Each year, millions of people from countries around the world immigrate to the United States, ranging from tourists visiting for a couple weeks to workers coming for a job to refugees escaping persecution from their country of birth.

The U.S. passport is currently ranks No. 3 in the world (according the Passport Index) with a Mobility Score of 171 – making it a sort after travel passport by nationals of other countries.

To become a U.S. citizen, you must:

Have had a Permanent Resident (Green) Card for at least five years, or for at least three years if you’re filing as the spouse of a U.S. citizen.

If you apply for naturalization less than six months before your Permanent Resident Card expires, or do not apply for naturalization until your card has already expired, you must renew your card.

See Also: New skilled visas to encourage migration to regional Australia

You can apply for naturalization before you receive your new Green Card, but you’ll need to submit a photocopy of the receipt of your Form I-90, Application to Replace Permanent Resident Card, when you receive it.

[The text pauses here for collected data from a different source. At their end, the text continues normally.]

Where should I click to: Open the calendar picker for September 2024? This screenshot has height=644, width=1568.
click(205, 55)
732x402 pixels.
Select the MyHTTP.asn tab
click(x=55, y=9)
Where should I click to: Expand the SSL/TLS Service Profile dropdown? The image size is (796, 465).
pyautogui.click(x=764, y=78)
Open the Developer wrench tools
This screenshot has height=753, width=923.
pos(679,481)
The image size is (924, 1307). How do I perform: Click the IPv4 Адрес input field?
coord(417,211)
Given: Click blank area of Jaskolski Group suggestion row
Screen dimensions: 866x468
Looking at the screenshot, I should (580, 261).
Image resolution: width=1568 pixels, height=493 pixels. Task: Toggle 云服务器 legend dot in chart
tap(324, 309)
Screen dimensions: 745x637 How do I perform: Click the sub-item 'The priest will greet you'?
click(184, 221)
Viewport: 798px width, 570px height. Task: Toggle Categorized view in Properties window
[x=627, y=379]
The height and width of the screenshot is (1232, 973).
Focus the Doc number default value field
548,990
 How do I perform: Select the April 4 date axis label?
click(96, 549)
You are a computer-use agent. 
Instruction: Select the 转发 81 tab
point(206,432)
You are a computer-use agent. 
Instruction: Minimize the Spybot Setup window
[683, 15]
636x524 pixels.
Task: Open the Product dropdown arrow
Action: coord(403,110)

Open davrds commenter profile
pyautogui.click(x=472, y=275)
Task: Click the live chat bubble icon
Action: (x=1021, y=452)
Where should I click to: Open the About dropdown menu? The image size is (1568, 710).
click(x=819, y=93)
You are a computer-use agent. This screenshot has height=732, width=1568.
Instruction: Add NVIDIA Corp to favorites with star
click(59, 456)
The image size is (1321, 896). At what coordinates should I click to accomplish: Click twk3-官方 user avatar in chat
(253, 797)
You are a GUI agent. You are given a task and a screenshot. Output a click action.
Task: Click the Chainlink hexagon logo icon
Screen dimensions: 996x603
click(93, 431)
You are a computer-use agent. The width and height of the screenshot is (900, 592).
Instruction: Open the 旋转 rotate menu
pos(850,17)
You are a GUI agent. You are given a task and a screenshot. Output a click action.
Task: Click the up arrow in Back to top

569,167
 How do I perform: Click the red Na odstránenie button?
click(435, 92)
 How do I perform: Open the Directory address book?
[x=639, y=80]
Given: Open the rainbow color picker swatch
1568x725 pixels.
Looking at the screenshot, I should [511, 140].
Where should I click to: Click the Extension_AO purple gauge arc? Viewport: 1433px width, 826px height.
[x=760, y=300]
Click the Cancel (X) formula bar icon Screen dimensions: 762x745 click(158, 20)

Meet certain eligibility requirements including being:

  • At least 18 years old at the time of filing
  • Able to read, write, and speak basic English
  • A person of good moral character

Go through the ten step naturalization process which includes (See Infographic Below)

    • Determining your eligibility to become an American citizen
    • Preparing and submitting form N-400, the application for naturalization
    • Taking the U.S. Naturalization Test and having a personal interview

U.S. Citizenship through Naturalization

Becoming a citizen through naturalization is a process in which a non-U.S. citizen voluntarily becomes an American citizen. U.S. citizens owe their allegiance to the United States and are entitled to its protection and to exercise their rights and responsibilities as citizens.

To apply for naturalization, you will need to file Form N-400, Application for Naturalization. Below you will find a general description of the application process. U.S. Citizenship and Immigration Services (USCIS) is responsible for immigration matters, including naturalization.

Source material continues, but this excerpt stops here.